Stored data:
--------------------

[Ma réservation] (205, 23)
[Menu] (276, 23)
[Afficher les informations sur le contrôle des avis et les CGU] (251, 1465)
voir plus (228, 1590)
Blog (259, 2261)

--------------------

TRY IT:
Nothing may be dropped or altered. Copy every line above.

TASK RESULT:
[Ma réservation] (205, 23)
[Menu] (276, 23)
[Afficher les informations sur le contrôle des avis et les CGU] (251, 1465)
voir plus (228, 1590)
Blog (259, 2261)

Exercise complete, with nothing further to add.